Print out the entries, word for word.

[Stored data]
______
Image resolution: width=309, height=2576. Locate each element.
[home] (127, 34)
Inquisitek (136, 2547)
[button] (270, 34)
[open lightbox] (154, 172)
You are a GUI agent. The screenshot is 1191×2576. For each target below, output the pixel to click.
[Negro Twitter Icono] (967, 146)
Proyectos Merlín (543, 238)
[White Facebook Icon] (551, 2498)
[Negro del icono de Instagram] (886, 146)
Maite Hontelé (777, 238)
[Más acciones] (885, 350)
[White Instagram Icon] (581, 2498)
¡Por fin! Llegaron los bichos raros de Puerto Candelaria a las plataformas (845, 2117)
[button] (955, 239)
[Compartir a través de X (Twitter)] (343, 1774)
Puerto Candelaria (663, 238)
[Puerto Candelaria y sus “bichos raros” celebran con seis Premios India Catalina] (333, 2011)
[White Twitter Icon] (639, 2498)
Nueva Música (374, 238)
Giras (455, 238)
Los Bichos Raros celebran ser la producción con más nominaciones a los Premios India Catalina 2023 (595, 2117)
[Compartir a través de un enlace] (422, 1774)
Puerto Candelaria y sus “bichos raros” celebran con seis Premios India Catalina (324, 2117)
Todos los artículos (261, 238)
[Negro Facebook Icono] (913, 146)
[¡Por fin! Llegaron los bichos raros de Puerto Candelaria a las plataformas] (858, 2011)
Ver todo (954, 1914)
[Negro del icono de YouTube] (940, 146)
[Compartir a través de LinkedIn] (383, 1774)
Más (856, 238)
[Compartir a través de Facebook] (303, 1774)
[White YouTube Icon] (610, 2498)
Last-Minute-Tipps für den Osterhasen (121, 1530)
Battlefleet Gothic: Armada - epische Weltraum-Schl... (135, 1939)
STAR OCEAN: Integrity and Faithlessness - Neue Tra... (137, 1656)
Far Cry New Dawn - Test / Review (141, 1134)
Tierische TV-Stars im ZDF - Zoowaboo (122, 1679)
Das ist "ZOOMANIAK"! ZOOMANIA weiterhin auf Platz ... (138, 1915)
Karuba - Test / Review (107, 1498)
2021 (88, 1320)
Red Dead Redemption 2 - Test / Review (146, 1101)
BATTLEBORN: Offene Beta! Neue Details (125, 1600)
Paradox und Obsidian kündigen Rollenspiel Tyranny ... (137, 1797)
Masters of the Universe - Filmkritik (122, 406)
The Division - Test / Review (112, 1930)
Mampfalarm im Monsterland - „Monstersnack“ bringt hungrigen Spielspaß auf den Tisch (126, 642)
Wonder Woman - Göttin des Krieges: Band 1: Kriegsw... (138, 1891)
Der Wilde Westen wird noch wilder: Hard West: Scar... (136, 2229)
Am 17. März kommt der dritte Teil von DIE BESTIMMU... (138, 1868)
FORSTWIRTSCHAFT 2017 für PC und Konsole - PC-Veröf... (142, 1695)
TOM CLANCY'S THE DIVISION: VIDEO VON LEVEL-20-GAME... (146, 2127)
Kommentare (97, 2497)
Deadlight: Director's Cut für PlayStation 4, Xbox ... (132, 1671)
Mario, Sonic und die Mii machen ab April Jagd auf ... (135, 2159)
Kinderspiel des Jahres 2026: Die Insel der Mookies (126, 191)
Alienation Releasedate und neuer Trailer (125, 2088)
______
§ Exercise result:
Image resolution: width=309, height=2576. Locate each element.
[home] (127, 34)
Inquisitek (136, 2547)
[button] (270, 34)
[open lightbox] (154, 172)
You are a GUI agent. The screenshot is 1191×2576. For each target below, output the pixel to click.
[Negro Twitter Icono] (967, 146)
Proyectos Merlín (543, 238)
[White Facebook Icon] (551, 2498)
[Negro del icono de Instagram] (886, 146)
Maite Hontelé (777, 238)
[Más acciones] (885, 350)
[White Instagram Icon] (581, 2498)
¡Por fin! Llegaron los bichos raros de Puerto Candelaria a las plataformas (845, 2117)
[button] (955, 239)
[Compartir a través de X (Twitter)] (343, 1774)
Puerto Candelaria (663, 238)
[Puerto Candelaria y sus “bichos raros” celebran con seis Premios India Catalina] (333, 2011)
[White Twitter Icon] (639, 2498)
Nueva Música (374, 238)
Giras (455, 238)
Los Bichos Raros celebran ser la producción con más nominaciones a los Premios India Catalina 2023 (595, 2117)
[Compartir a través de un enlace] (422, 1774)
Puerto Candelaria y sus “bichos raros” celebran con seis Premios India Catalina (324, 2117)
Todos los artículos (261, 238)
[Negro Facebook Icono] (913, 146)
[¡Por fin! Llegaron los bichos raros de Puerto Candelaria a las plataformas] (858, 2011)
Ver todo (954, 1914)
[Negro del icono de YouTube] (940, 146)
[Compartir a través de LinkedIn] (383, 1774)
Más (856, 238)
[Compartir a través de Facebook] (303, 1774)
[White YouTube Icon] (610, 2498)
Last-Minute-Tipps für den Osterhasen (121, 1530)
Battlefleet Gothic: Armada - epische Weltraum-Schl... (135, 1939)
STAR OCEAN: Integrity and Faithlessness - Neue Tra... (137, 1656)
Far Cry New Dawn - Test / Review (141, 1134)
Tierische TV-Stars im ZDF - Zoowaboo (122, 1679)
Das ist "ZOOMANIAK"! ZOOMANIA weiterhin auf Platz ... (138, 1915)
Karuba - Test / Review (107, 1498)
2021 (88, 1320)
Red Dead Redemption 2 - Test / Review (146, 1101)
BATTLEBORN: Offene Beta! Neue Details (125, 1600)
Paradox und Obsidian kündigen Rollenspiel Tyranny ... (137, 1797)
Masters of the Universe - Filmkritik (122, 406)
The Division - Test / Review (112, 1930)
Mampfalarm im Monsterland - „Monstersnack“ bringt hungrigen Spielspaß auf den Tisch (126, 642)
Wonder Woman - Göttin des Krieges: Band 1: Kriegsw... (138, 1891)
Der Wilde Westen wird noch wilder: Hard West: Scar... (136, 2229)
Am 17. März kommt der dritte Teil von DIE BESTIMMU... (138, 1868)
FORSTWIRTSCHAFT 2017 für PC und Konsole - PC-Veröf... (142, 1695)
TOM CLANCY'S THE DIVISION: VIDEO VON LEVEL-20-GAME... (146, 2127)
Kommentare (97, 2497)
Deadlight: Director's Cut für PlayStation 4, Xbox ... (132, 1671)
Mario, Sonic und die Mii machen ab April Jagd auf ... (135, 2159)
Kinderspiel des Jahres 2026: Die Insel der Mookies (126, 191)
Alienation Releasedate und neuer Trailer (125, 2088)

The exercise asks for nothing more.